WHAT YOU ARE ASKED TO DO: Please restate each line of the data below exactly. Omit all images.

(Stored items)
-------------------------

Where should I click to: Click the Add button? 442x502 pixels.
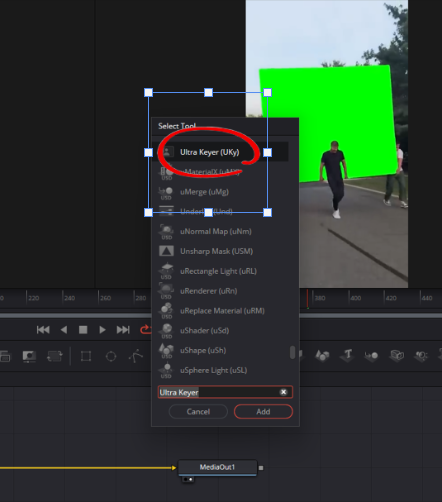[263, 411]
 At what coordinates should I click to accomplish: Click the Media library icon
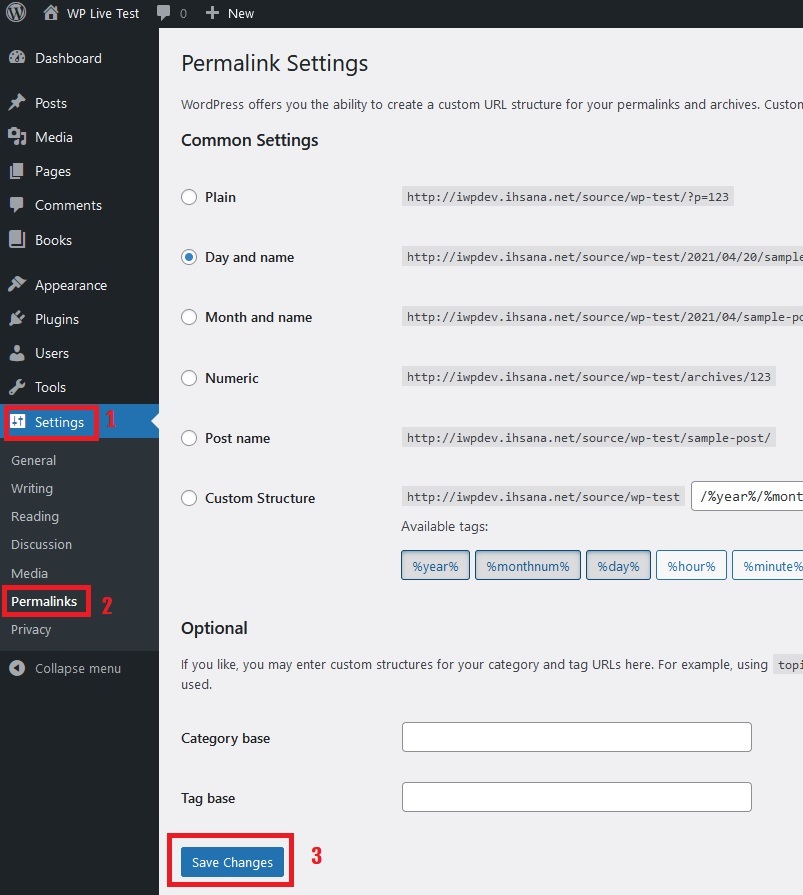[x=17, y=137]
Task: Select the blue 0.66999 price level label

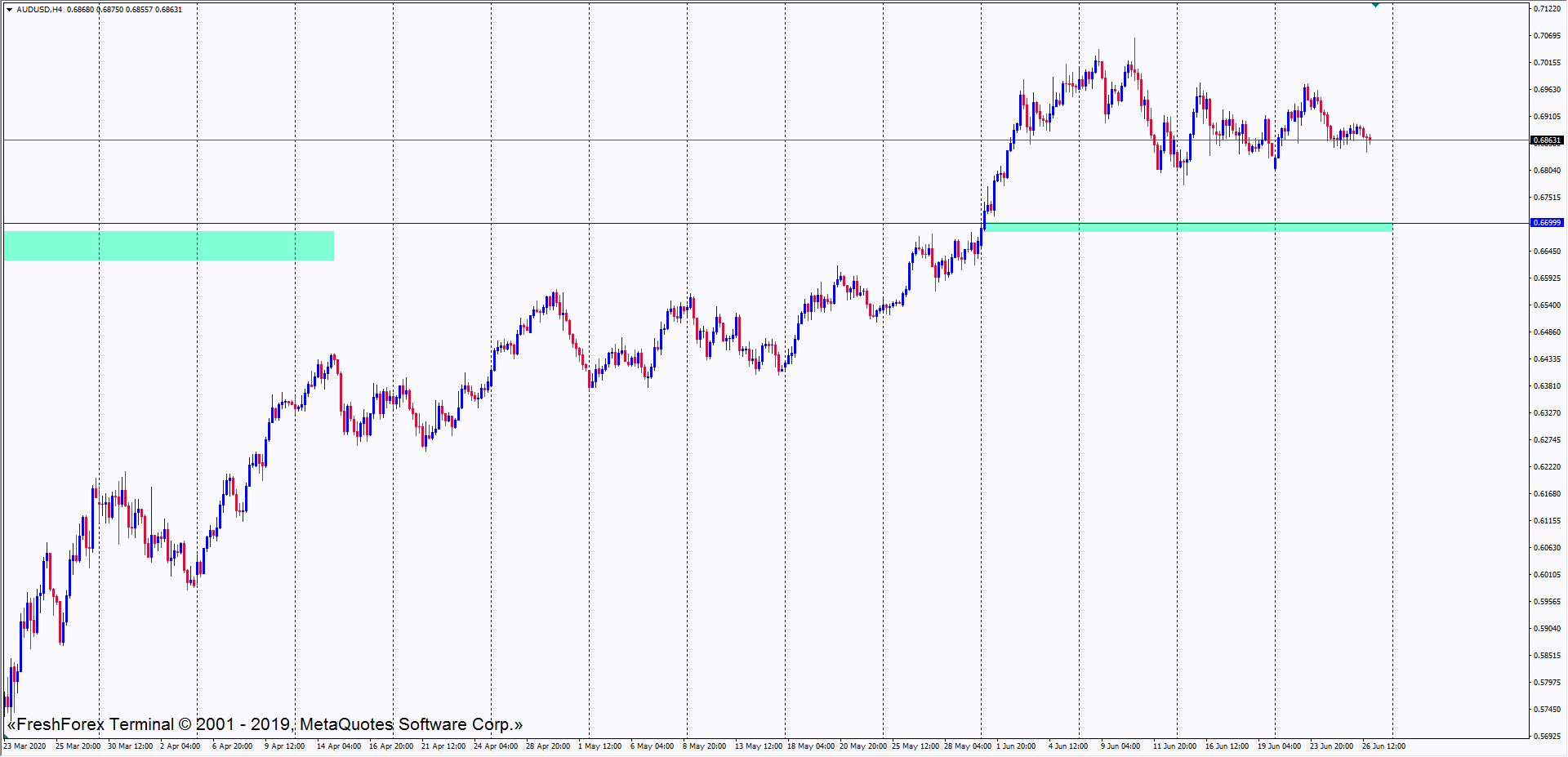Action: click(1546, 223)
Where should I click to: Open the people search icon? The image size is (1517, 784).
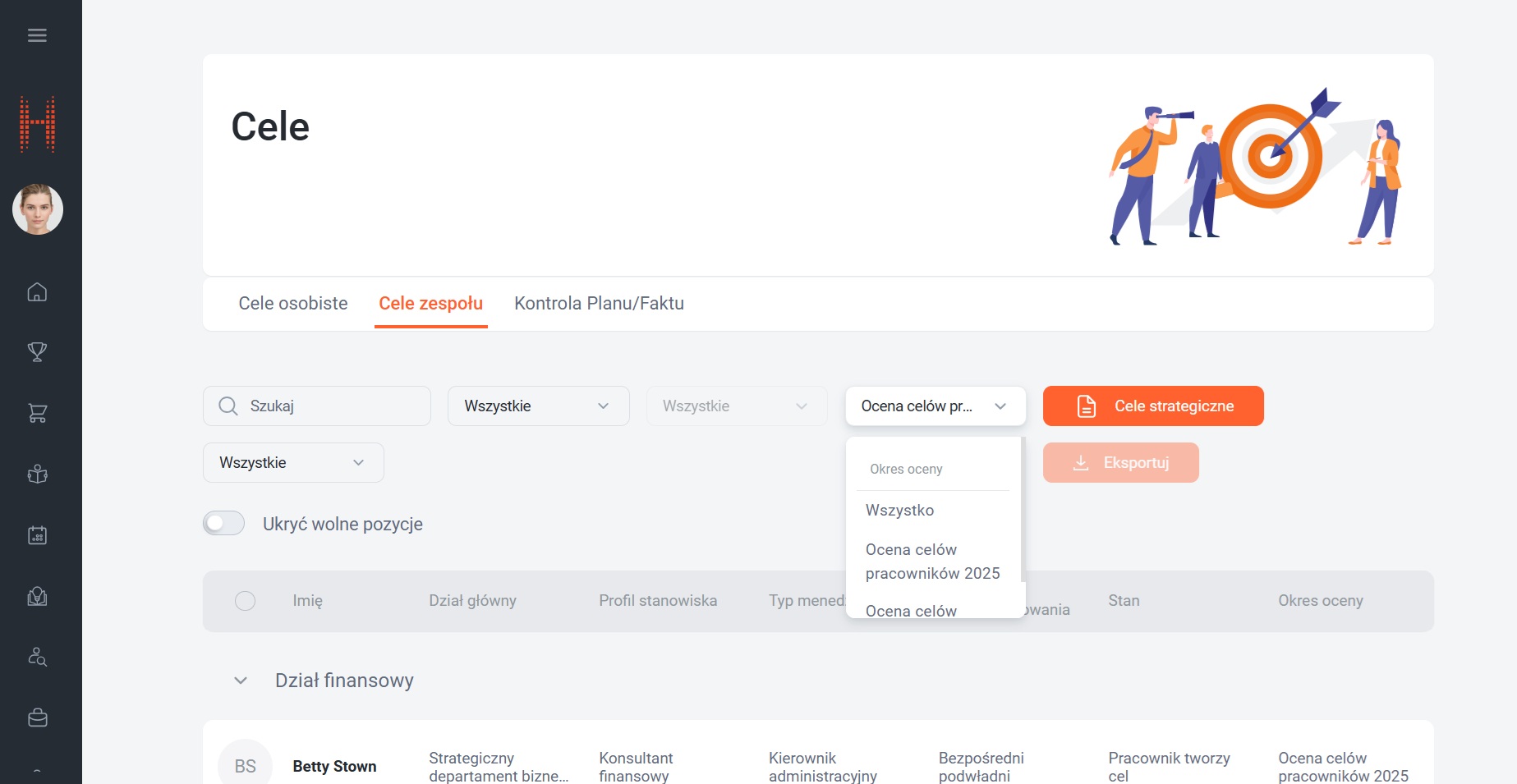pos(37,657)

-------------------------

TASK RESPONSE:
Where should I click to: Click the Add button? 442x502 pixels.
[263, 411]
 At what coordinates should I click to accomplish: Click the Media library icon
[x=17, y=137]
Task: Select the blue 0.66999 price level label

Action: click(1546, 223)
Where should I click to: Open the people search icon? The image size is (1517, 784).
pos(37,657)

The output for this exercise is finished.